** Opening Excerpted records block **
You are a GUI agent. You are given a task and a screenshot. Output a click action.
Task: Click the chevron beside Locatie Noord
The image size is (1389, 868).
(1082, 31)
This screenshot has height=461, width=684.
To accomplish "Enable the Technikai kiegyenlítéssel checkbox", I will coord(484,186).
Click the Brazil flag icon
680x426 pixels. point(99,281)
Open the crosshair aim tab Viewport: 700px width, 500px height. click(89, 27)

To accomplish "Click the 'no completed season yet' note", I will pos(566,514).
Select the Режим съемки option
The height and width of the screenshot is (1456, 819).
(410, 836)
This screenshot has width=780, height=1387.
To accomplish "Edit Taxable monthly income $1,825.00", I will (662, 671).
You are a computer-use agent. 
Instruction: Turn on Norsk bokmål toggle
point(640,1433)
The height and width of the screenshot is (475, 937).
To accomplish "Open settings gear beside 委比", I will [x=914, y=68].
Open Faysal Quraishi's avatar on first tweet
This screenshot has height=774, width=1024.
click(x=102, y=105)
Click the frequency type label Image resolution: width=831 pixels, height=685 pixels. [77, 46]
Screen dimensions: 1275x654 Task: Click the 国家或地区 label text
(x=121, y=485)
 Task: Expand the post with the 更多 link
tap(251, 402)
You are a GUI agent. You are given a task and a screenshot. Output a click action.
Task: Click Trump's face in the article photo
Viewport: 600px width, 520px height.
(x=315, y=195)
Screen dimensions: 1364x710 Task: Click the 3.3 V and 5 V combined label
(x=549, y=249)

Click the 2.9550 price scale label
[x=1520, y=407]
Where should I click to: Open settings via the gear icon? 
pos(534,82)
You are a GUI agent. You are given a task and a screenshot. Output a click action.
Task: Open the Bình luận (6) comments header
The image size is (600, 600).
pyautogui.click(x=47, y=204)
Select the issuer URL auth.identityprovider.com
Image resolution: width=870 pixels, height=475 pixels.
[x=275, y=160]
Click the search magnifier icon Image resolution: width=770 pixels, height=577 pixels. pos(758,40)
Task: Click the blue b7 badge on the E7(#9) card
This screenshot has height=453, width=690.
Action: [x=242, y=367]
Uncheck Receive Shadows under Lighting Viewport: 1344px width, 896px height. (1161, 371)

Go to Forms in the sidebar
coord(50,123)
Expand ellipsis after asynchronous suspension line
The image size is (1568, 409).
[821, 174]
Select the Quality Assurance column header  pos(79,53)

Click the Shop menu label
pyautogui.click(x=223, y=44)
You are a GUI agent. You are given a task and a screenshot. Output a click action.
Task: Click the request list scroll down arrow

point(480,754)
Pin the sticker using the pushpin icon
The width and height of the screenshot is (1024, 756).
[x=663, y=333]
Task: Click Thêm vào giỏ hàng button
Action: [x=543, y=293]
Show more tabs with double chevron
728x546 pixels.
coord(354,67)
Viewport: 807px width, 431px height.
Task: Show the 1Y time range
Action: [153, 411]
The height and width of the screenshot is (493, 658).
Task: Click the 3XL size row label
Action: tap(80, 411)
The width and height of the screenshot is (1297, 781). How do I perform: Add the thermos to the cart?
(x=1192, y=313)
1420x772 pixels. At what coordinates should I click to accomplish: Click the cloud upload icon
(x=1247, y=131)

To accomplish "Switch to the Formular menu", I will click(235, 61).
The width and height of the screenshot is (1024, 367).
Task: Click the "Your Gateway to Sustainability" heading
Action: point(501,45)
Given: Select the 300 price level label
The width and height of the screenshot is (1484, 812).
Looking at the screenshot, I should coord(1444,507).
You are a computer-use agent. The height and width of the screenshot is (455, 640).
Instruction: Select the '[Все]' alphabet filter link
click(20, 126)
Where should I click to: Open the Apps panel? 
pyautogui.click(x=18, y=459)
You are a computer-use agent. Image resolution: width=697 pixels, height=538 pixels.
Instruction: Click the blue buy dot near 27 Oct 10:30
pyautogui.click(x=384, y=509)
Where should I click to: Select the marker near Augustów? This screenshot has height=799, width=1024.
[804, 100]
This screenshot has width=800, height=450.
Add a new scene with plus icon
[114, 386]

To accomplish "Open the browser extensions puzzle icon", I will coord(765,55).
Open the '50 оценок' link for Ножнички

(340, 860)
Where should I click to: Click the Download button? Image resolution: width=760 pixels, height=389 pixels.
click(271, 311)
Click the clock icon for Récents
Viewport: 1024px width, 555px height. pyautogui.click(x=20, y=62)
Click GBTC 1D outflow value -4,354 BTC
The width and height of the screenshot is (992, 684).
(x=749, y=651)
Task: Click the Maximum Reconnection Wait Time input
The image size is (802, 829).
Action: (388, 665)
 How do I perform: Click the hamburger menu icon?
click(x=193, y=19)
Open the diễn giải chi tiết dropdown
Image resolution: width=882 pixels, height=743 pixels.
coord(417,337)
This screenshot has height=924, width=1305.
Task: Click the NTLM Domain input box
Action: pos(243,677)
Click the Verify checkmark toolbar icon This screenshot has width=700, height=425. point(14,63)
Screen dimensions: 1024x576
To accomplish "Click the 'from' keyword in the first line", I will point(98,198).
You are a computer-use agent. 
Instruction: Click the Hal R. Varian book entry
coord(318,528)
** Closing Excerpted records block **
Activity
Copy, exactly and only, the lines above that begin with the one containing "Task: Click the blue" and finish with the one containing "Show more tabs with double chevron".

Solution
Task: Click the blue b7 badge on the E7(#9) card
This screenshot has height=453, width=690.
Action: [x=242, y=367]
Uncheck Receive Shadows under Lighting Viewport: 1344px width, 896px height. (1161, 371)

Go to Forms in the sidebar
coord(50,123)
Expand ellipsis after asynchronous suspension line
The image size is (1568, 409).
[821, 174]
Select the Quality Assurance column header  pos(79,53)

Click the Shop menu label
pyautogui.click(x=223, y=44)
You are a GUI agent. You are given a task and a screenshot. Output a click action.
Task: Click the request list scroll down arrow

point(480,754)
Pin the sticker using the pushpin icon
The width and height of the screenshot is (1024, 756).
[x=663, y=333]
Task: Click Thêm vào giỏ hàng button
Action: [x=543, y=293]
Show more tabs with double chevron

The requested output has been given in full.